Boomkat Product Review:
Björk’s 10th studio album is a ravishing set tracing rhizomic lines of thought that link traditional Icelandic musics to contemporary classical, reggaeton, and Indonesian avant-club styles via collaborators El Guicho (Rosalía), Gabber Modus Operandi, and serpentwithfeet
After an unusual gulf between albums since the Arca-produced ‘Utopia’ in 2017, Ms. Guðmundsdóttir binds fundamentals and fantasy in ‘Fossora’; combining dedications to her mother, Hildur Rúna Hauksdóttir, and contributions by her children, Sindri and Ísadóra, within a conceptual framework involving themes of survival, death, and ecological meditation.

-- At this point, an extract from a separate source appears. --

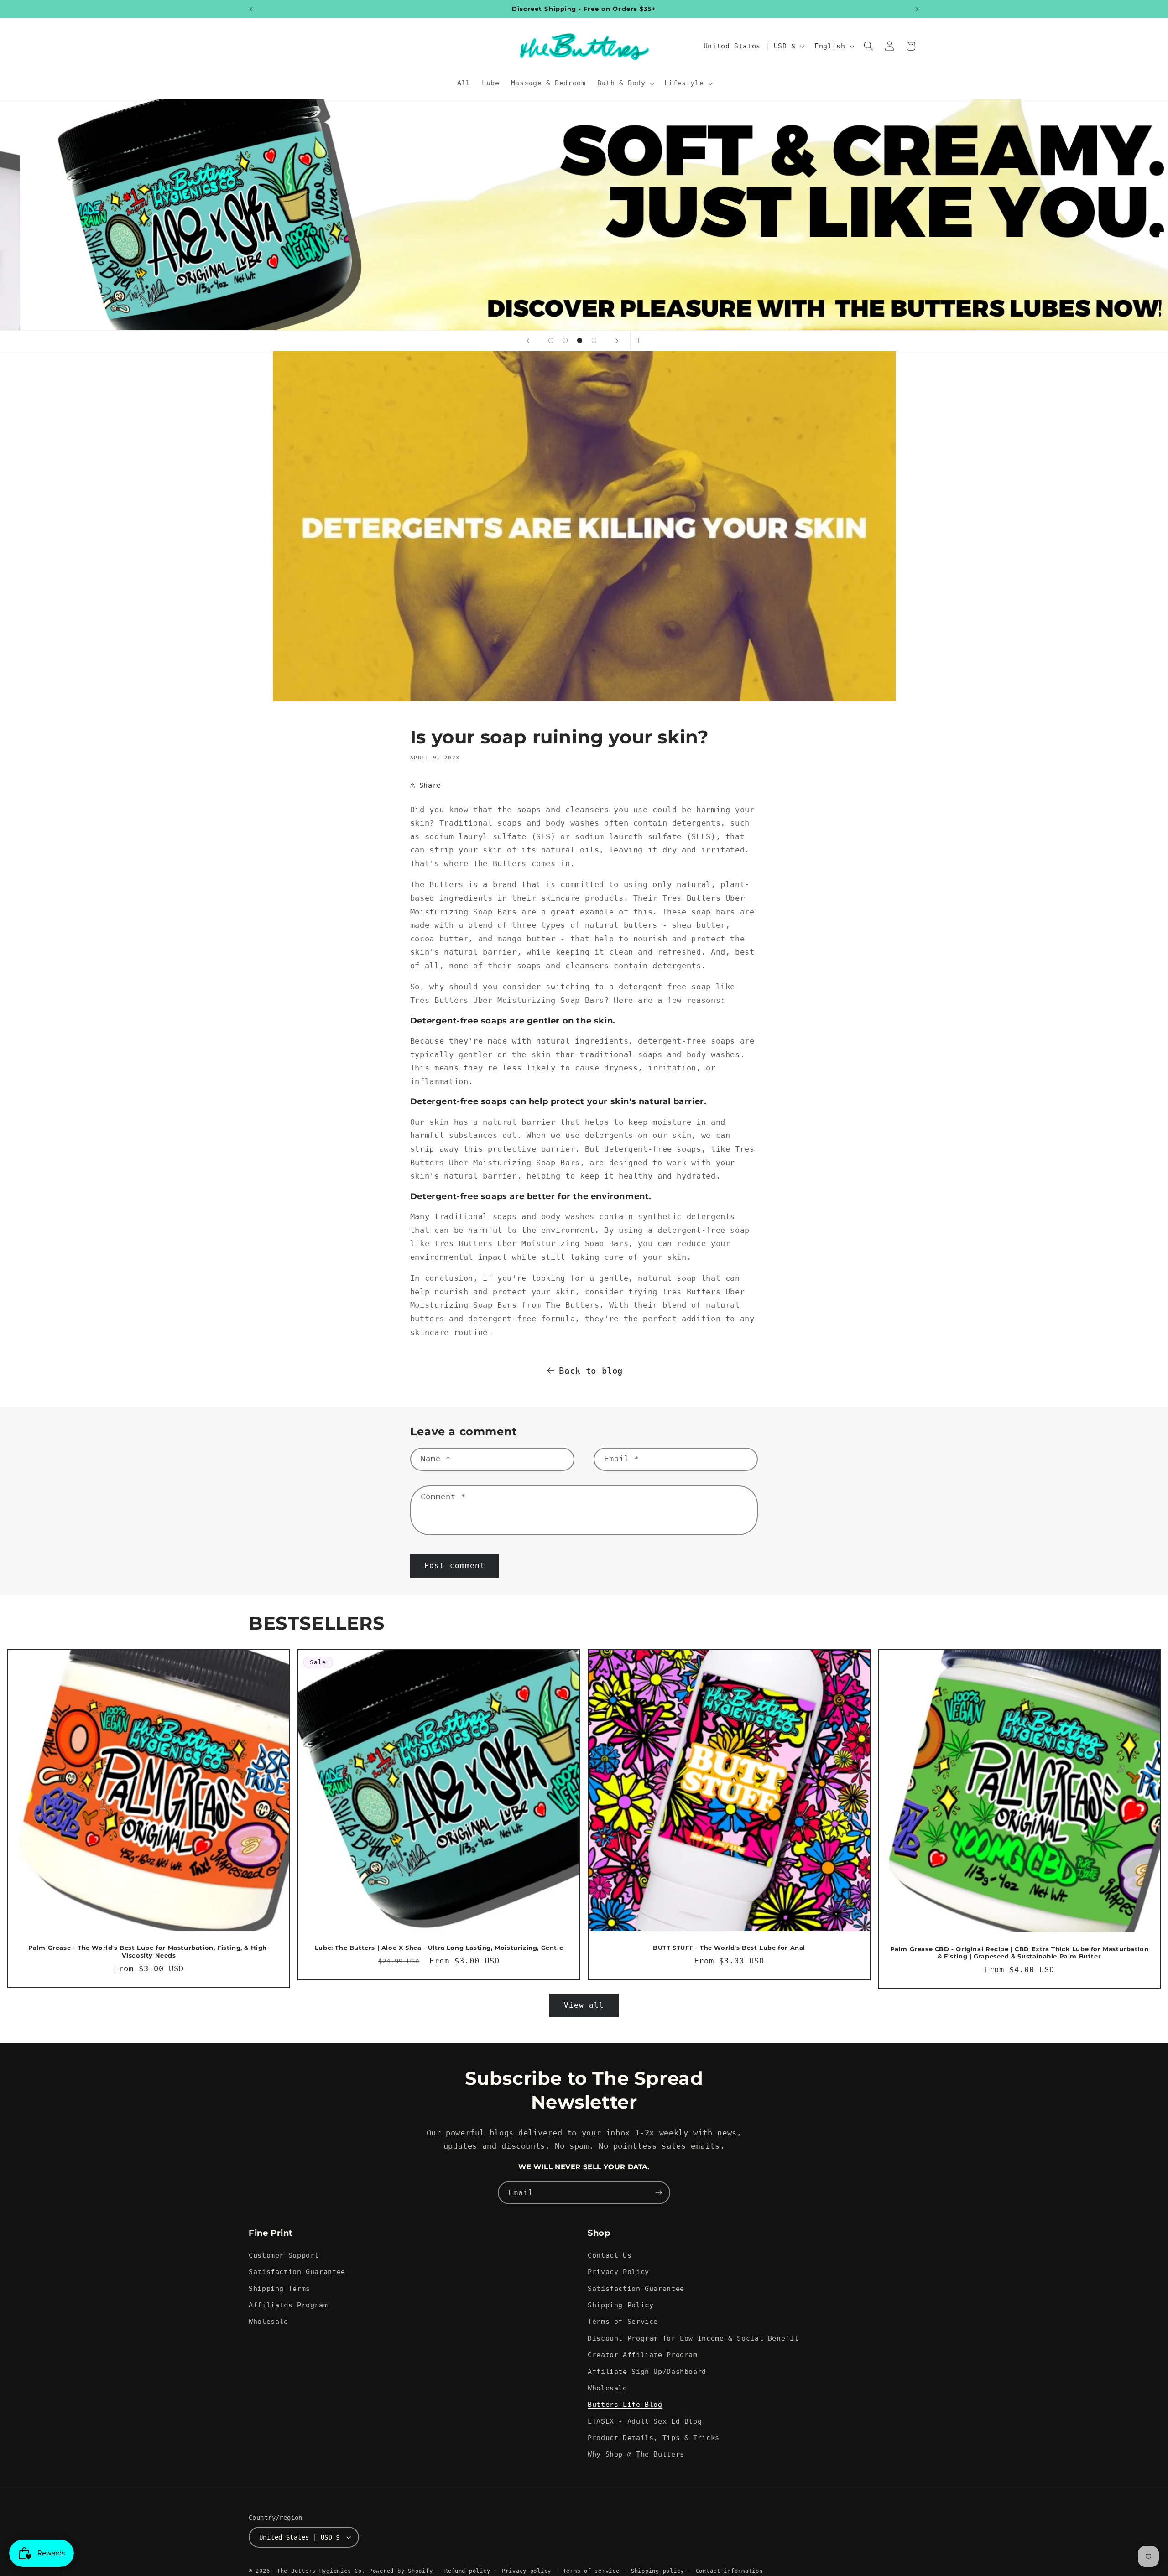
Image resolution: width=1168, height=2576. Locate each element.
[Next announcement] (917, 9)
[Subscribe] (658, 2192)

Aye, it’s Björk, alright, but also informed by her collaborators, R&B innovator serpentwithfeet, El Guincho, and Indo-nutters Gabber Modus Operandi, plus bass clarinet sextet Murmuri, who lend a rich insertmental colour and ravenous fervour to her wildly disciplined arrangements and head-spinning self-production.
Framed as her return to earth after dealing with the trauma of her divorce from Matthew Barney on the Arca co-produced “skybound haven” couplet of ‘Vulnicura’ and ‘Utopia’, Björk here seeds ideas of mycelia as alien lifeforms and communication networks that reflect the psychedelia and flux of info woven into ‘Fossora.’ More than ever she effectively acts as a conduit or hyperconnector for myriad energies that come to fruition most definitively in the album’s (3rd eye) opener ‘Atopos’ and its titular denouement, where chamber-like woodwind, doble paso dembow-gabber and avant-folk rush up in glorious style.
The rest of the album breaks down between stirring choral and chamber dedications to her departed mother on ‘Sorrowful Soil’ and ‘Ancestress’, the latter featuring her dóttir Sindri Eldon, and most quietly on the curtain closer ‘Her Mother’s House’ ft. Ísadóra Bjarkardóttir Barney. We locate a highlight in the brooding might of ‘Victimhood’ with its spine-chilling string and clarinet arrangement, and the switch of energies between heart-in-mouth ‘Fungal City’ starring serpentwithfeet, and the uprooted hardcore techno touches of Kasimyn (Gabber Modus Operandi) lend a nervous, refreshing energy that sprouts up in wonderfully unpredictable forms.